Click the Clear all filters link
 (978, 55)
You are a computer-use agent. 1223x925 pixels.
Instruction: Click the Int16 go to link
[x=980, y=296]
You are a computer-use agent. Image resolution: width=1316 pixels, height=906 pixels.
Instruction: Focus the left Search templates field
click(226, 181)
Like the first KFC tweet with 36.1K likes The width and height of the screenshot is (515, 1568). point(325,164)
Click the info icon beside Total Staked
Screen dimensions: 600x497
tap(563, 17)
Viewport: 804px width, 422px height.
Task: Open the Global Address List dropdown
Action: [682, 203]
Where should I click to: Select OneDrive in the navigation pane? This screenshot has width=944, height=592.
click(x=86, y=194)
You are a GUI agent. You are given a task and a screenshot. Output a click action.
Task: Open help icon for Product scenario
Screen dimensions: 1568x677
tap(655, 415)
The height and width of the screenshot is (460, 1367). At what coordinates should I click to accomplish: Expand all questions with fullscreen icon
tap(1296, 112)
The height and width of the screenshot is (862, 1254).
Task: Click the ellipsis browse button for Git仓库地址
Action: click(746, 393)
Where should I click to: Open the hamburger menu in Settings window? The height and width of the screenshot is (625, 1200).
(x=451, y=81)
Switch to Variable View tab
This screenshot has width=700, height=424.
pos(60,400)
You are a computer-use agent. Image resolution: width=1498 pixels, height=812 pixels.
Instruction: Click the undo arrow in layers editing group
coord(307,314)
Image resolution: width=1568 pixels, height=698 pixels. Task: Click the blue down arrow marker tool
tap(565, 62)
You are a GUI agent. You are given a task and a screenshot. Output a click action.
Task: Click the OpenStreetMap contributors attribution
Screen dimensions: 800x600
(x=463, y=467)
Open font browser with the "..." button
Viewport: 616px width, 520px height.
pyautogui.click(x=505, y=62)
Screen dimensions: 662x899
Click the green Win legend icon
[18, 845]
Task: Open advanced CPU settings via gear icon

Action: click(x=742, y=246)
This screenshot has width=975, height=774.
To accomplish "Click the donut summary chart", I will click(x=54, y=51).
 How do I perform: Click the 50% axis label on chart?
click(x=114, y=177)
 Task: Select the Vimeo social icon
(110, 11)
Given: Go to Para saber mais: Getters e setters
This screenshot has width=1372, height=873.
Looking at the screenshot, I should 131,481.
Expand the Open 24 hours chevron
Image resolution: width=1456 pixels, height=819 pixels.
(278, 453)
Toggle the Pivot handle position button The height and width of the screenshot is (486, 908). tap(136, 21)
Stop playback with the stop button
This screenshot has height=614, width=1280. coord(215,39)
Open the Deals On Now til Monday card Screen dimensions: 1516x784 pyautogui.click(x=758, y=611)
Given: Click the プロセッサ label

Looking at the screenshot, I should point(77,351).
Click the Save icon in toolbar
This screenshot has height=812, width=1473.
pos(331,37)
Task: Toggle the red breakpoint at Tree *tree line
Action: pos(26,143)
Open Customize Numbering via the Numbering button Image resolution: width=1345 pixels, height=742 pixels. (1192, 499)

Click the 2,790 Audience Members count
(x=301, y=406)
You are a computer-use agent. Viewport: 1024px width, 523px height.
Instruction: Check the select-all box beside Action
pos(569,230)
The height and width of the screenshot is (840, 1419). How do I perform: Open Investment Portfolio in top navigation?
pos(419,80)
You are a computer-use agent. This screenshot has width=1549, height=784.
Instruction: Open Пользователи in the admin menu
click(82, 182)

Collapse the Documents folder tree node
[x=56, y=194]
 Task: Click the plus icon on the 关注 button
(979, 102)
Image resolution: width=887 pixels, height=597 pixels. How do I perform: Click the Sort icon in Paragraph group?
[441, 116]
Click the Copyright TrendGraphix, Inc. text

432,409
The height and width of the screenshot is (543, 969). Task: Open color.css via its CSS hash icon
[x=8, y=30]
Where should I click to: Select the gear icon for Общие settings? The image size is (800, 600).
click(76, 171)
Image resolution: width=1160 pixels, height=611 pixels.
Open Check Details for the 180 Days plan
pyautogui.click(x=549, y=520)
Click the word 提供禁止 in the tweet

++++++++++

Your task:
From the first line to the last, return the data above exactly.

Task solution:
Click the Clear all filters link
 (978, 55)
You are a computer-use agent. 1223x925 pixels.
Instruction: Click the Int16 go to link
[x=980, y=296]
You are a computer-use agent. Image resolution: width=1316 pixels, height=906 pixels.
Instruction: Focus the left Search templates field
click(226, 181)
Like the first KFC tweet with 36.1K likes The width and height of the screenshot is (515, 1568). point(325,164)
Click the info icon beside Total Staked
Screen dimensions: 600x497
tap(563, 17)
Viewport: 804px width, 422px height.
Task: Open the Global Address List dropdown
Action: [682, 203]
Where should I click to: Select OneDrive in the navigation pane? This screenshot has width=944, height=592.
click(x=86, y=194)
You are a GUI agent. You are given a task and a screenshot. Output a click action.
Task: Open help icon for Product scenario
Screen dimensions: 1568x677
tap(655, 415)
The height and width of the screenshot is (460, 1367). At what coordinates should I click to accomplish: Expand all questions with fullscreen icon
tap(1296, 112)
The height and width of the screenshot is (862, 1254).
Task: Click the ellipsis browse button for Git仓库地址
Action: click(746, 393)
Where should I click to: Open the hamburger menu in Settings window? The height and width of the screenshot is (625, 1200).
(x=451, y=81)
Switch to Variable View tab
This screenshot has width=700, height=424.
pos(60,400)
You are a computer-use agent. Image resolution: width=1498 pixels, height=812 pixels.
Instruction: Click the undo arrow in layers editing group
coord(307,314)
Image resolution: width=1568 pixels, height=698 pixels. Task: Click the blue down arrow marker tool
tap(565, 62)
You are a GUI agent. You are given a task and a screenshot. Output a click action.
Task: Click the OpenStreetMap contributors attribution
Screen dimensions: 800x600
(x=463, y=467)
Open font browser with the "..." button
Viewport: 616px width, 520px height.
pyautogui.click(x=505, y=62)
Screen dimensions: 662x899
Click the green Win legend icon
[18, 845]
Task: Open advanced CPU settings via gear icon

Action: click(x=742, y=246)
This screenshot has width=975, height=774.
To accomplish "Click the donut summary chart", I will click(x=54, y=51).
 How do I perform: Click the 50% axis label on chart?
click(x=114, y=177)
 Task: Select the Vimeo social icon
(110, 11)
Given: Go to Para saber mais: Getters e setters
This screenshot has width=1372, height=873.
Looking at the screenshot, I should 131,481.
Expand the Open 24 hours chevron
Image resolution: width=1456 pixels, height=819 pixels.
(278, 453)
Toggle the Pivot handle position button The height and width of the screenshot is (486, 908). tap(136, 21)
Stop playback with the stop button
This screenshot has height=614, width=1280. coord(215,39)
Open the Deals On Now til Monday card Screen dimensions: 1516x784 pyautogui.click(x=758, y=611)
Given: Click the プロセッサ label

Looking at the screenshot, I should point(77,351).
Click the Save icon in toolbar
This screenshot has height=812, width=1473.
pos(331,37)
Task: Toggle the red breakpoint at Tree *tree line
Action: pos(26,143)
Open Customize Numbering via the Numbering button Image resolution: width=1345 pixels, height=742 pixels. (1192, 499)

Click the 2,790 Audience Members count
(x=301, y=406)
You are a computer-use agent. Viewport: 1024px width, 523px height.
Instruction: Check the select-all box beside Action
pos(569,230)
The height and width of the screenshot is (840, 1419). How do I perform: Open Investment Portfolio in top navigation?
pos(419,80)
You are a computer-use agent. This screenshot has width=1549, height=784.
Instruction: Open Пользователи in the admin menu
click(82, 182)

Collapse the Documents folder tree node
[x=56, y=194]
 Task: Click the plus icon on the 关注 button
(979, 102)
Image resolution: width=887 pixels, height=597 pixels. How do I perform: Click the Sort icon in Paragraph group?
[441, 116]
Click the Copyright TrendGraphix, Inc. text

432,409
The height and width of the screenshot is (543, 969). Task: Open color.css via its CSS hash icon
[x=8, y=30]
Where should I click to: Select the gear icon for Общие settings? The image size is (800, 600).
click(76, 171)
Image resolution: width=1160 pixels, height=611 pixels.
Open Check Details for the 180 Days plan
pyautogui.click(x=549, y=520)
Click the word 提供禁止 in the tweet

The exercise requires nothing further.